Last week the Alcohol and Tobacco Tax and Trade Bureau (TTB) announced that they accepted $2.5 million from Heineken USA as a compromise for alleged trade practice violations of the Federal Alcohol Administration (FAA) Act. This is the largest offer in compromise that TTB has ever accepted.
Wine Institute has spent 85 years in San Francisco and is now moving to Sacramento. With this move, Wine Institute can be in closer proximity to the lawmakers that it works closely with while saving the organization money.

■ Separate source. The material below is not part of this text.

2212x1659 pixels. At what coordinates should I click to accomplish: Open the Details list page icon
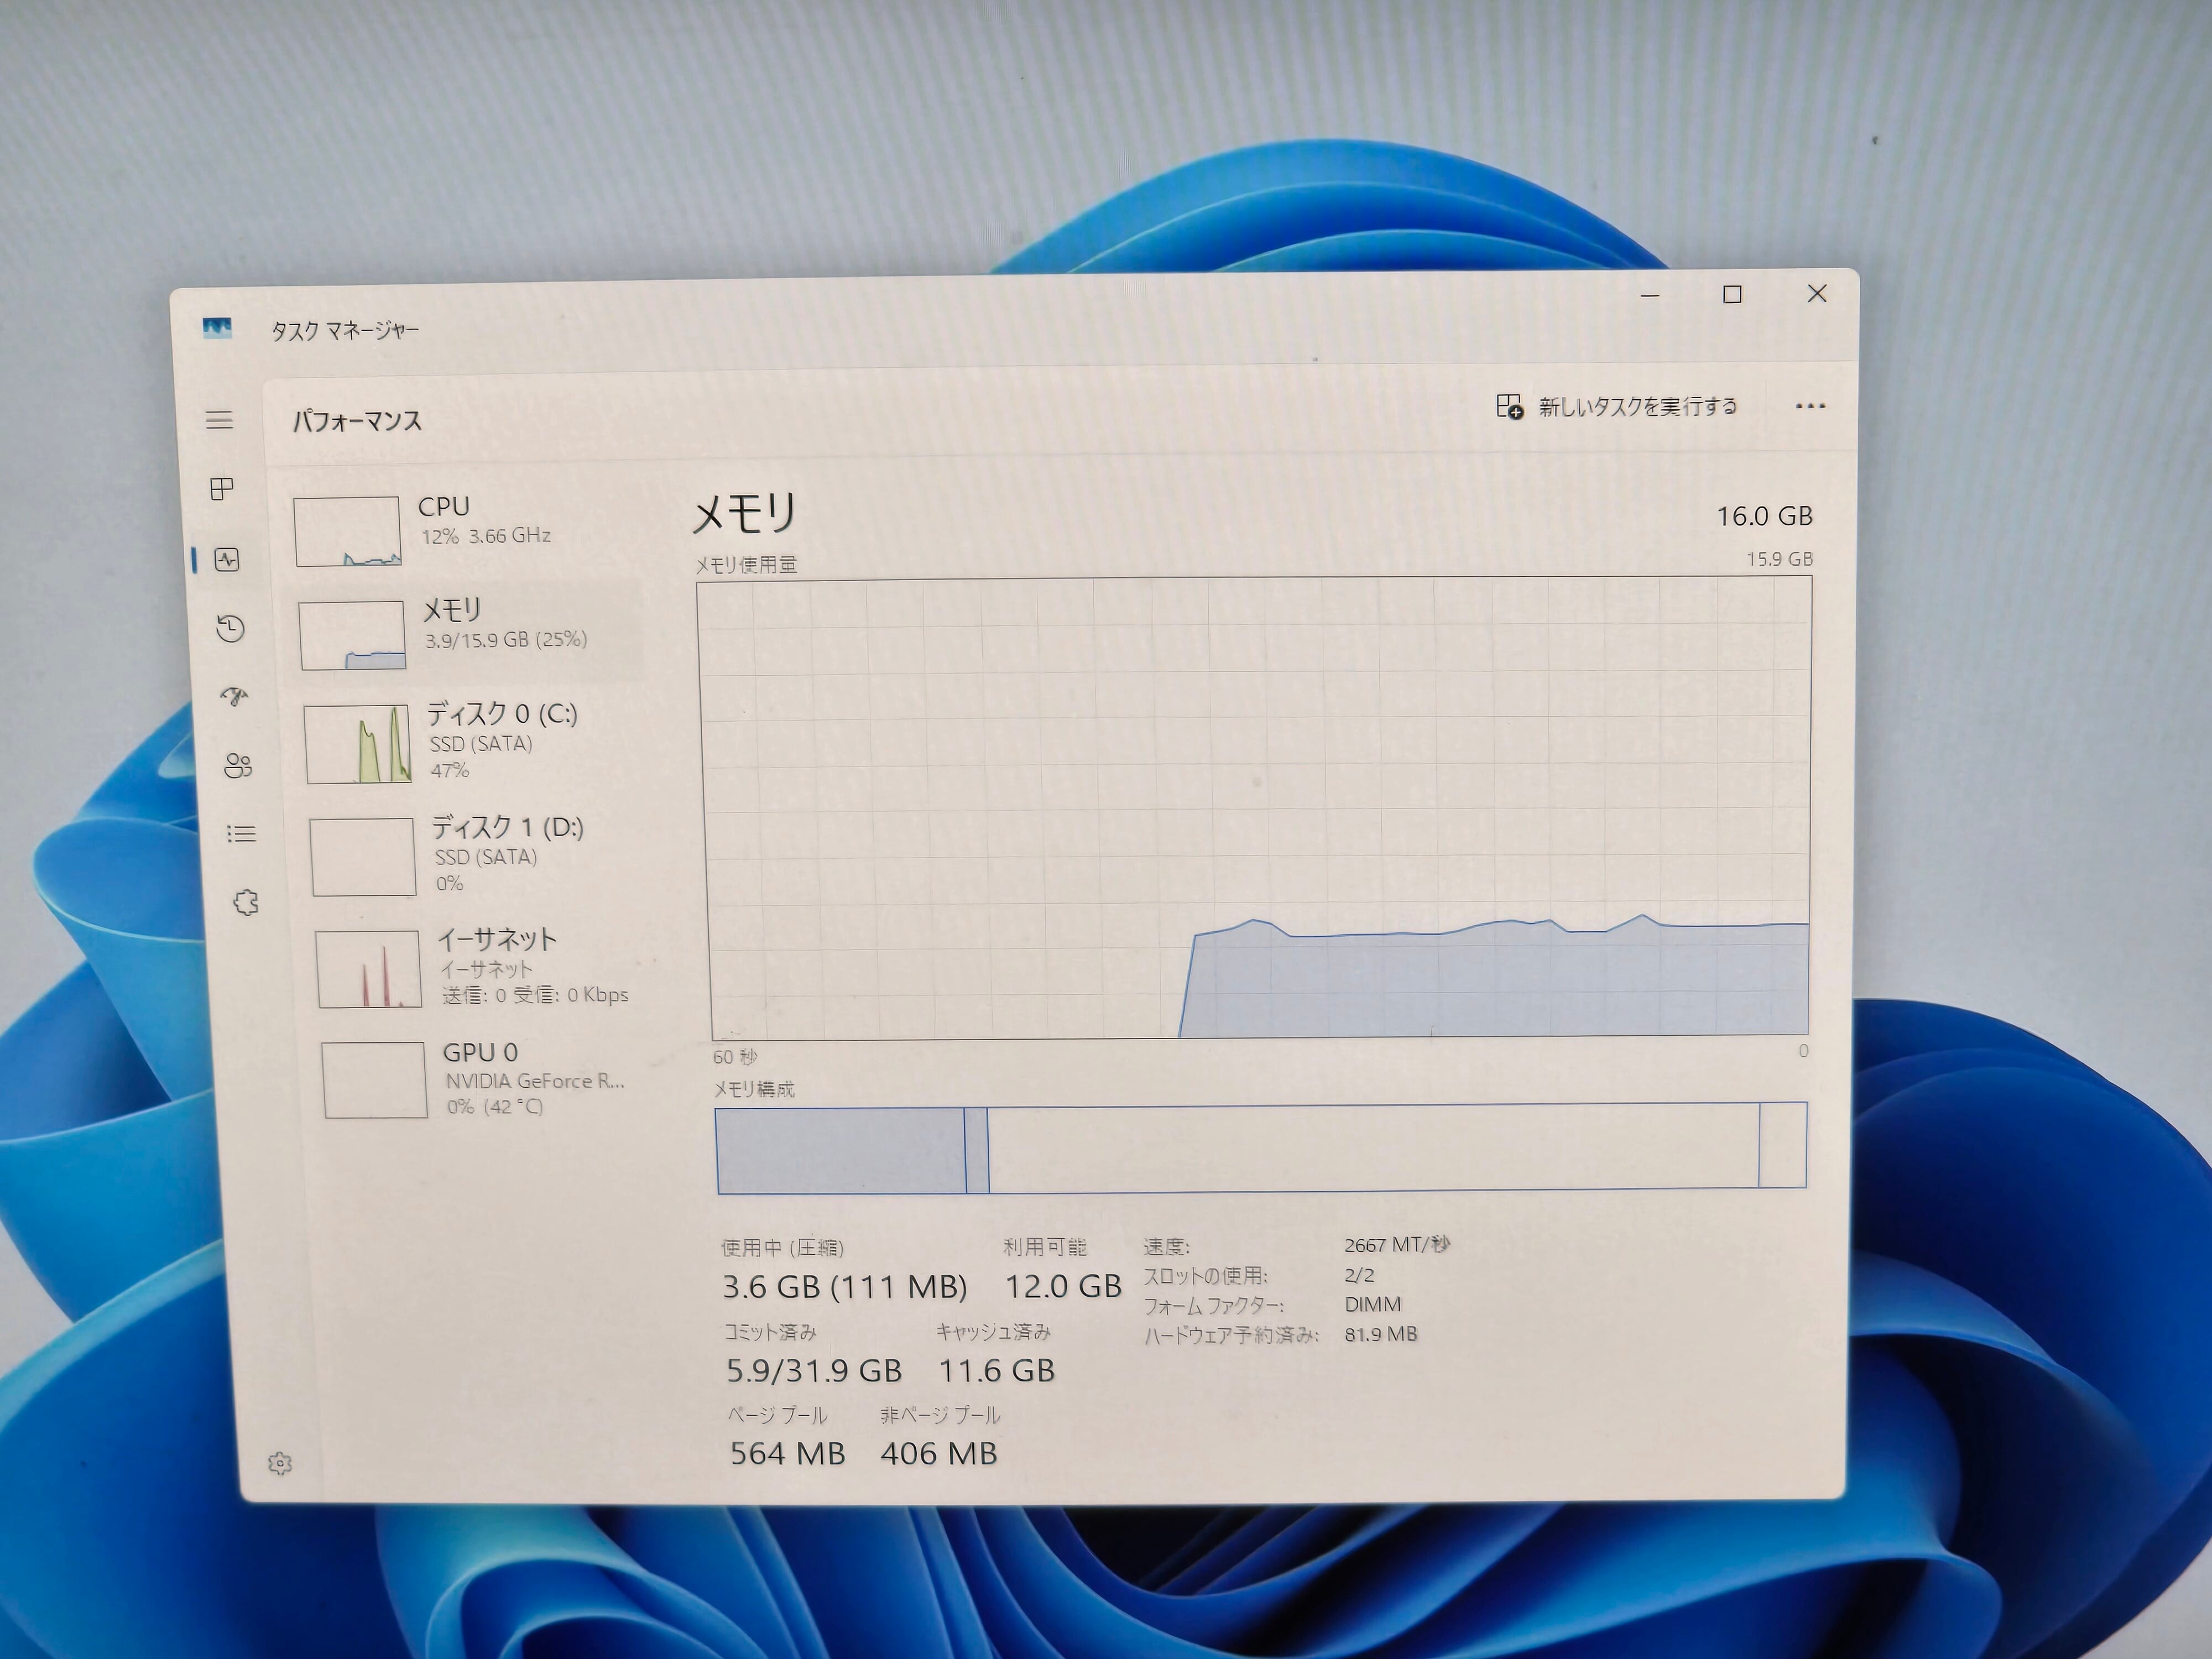pos(241,834)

In an expected decision by the Eastern District of Missouri, they dismissed a challenge to the state’s ban on out-of-state wine retailers shipping to in-state customers. Sarasota Wine is the first case where a court held that Southern Wine’s precedent allows for a wine shipping ban and that Grandholm is limited solely to producers.
Last week Kansas grocery and convenience stores made 3.2 beer a thing of the past. On April 1st, Kansas became one of the last states to do away with the depression era alcohol rule and raise the limit to 6 percent. Learn the history of how this law came to be.
In reforming the state’s alcohol laws, Oklahoma lifted a ban on out-of-state ownership and replaced the word “shall” with “may.” Legally, the words “shall” and “may” are the difference between wine and spirit makers being obligated to do business with every distributor in the state or having the choice.